In certain circumstances, schema validation fails to correctly calculate the length of a string with & (and possibly other) elements in it. The following schema and XML produce the error in the Sax2Print example, although I first noticed the error when using Xerces as a validator from within Xalan-C, so it is unlikely to be a problem with this example only.
<?xml version="1.0" encoding="UTF-8"?>
<root xmlns:xsi="http://www.w3.org/2001/XMLSchema-instance" xsi:noNamespaceSchemaLocation="Test.xsd">
<flibble>curiouser & curiouser&curiouser</flibble>
<?xml version="1.0" encoding="UTF-8" ?>
<xs:schema xmlns:xs="http://www.w3.org/2001/XMLSchema" elementFormDefault="qualified" attributeFormDefault="unqualified">
<xs:union memberTypes="TextString Null"/>
<xs:minLength value="1" />
<xs:maxLength value="31" />
<xs:length value="0" />
Error at file F:\My Documents\Mike\Visual Studio Projects\xerces-c-src_2_5_0\Build\Win32\VC7\Debug/Test.xml, line 3, char 60
Message: Datatype error: Type:InvalidDatatypeValueException, Message:Value 'curiouser & curiouser &curiouser' does not match any member types (of the union) .
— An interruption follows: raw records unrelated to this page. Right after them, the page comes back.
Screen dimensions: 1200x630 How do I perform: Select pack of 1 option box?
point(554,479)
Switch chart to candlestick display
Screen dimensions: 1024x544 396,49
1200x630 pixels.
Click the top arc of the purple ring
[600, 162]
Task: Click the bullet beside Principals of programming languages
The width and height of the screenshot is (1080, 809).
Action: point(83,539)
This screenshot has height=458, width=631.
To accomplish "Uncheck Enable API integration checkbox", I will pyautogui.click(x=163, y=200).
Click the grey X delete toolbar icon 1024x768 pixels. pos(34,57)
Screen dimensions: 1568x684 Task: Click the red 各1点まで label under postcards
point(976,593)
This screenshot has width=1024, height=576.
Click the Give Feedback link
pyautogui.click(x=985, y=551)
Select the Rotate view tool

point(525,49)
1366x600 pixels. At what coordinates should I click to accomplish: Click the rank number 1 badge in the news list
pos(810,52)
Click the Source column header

There are a few things to note:
+ As you can see by counting the letters, the input string should fit the first member of the union but an extra space has been put in before the second ampersand.
+ I have not determined the exact pattern within the string that causes this, but it seems to require two ampersands and that the second not have a space before it
+ I do not know if this is restricted to & or is general to any other type of escape sequence or a combination thereof (since more than one appears to be necessary.
+ This only happens for a union. If the schema simply provides a straight restriction on the length of the string, there is no complaint from validation.
+ Running Sax2Print with -s (i.e. no validation) prints the input document with the string processed correctly (i.e. the correct number of characters). It is only when the validator is switched on that the extra space is produced. This is also the case from XSLT operations within Xalan: the validator complains but if switched off, the string is output correctly to the correct length.
I have spent some time trying to figure out what is going on in order to produce a patch. I will continue to do so, but at the moment, I am not having much luck. If anyone else with a better understanding of the code wants to jump in and steal my thunder, I won't be at all offended.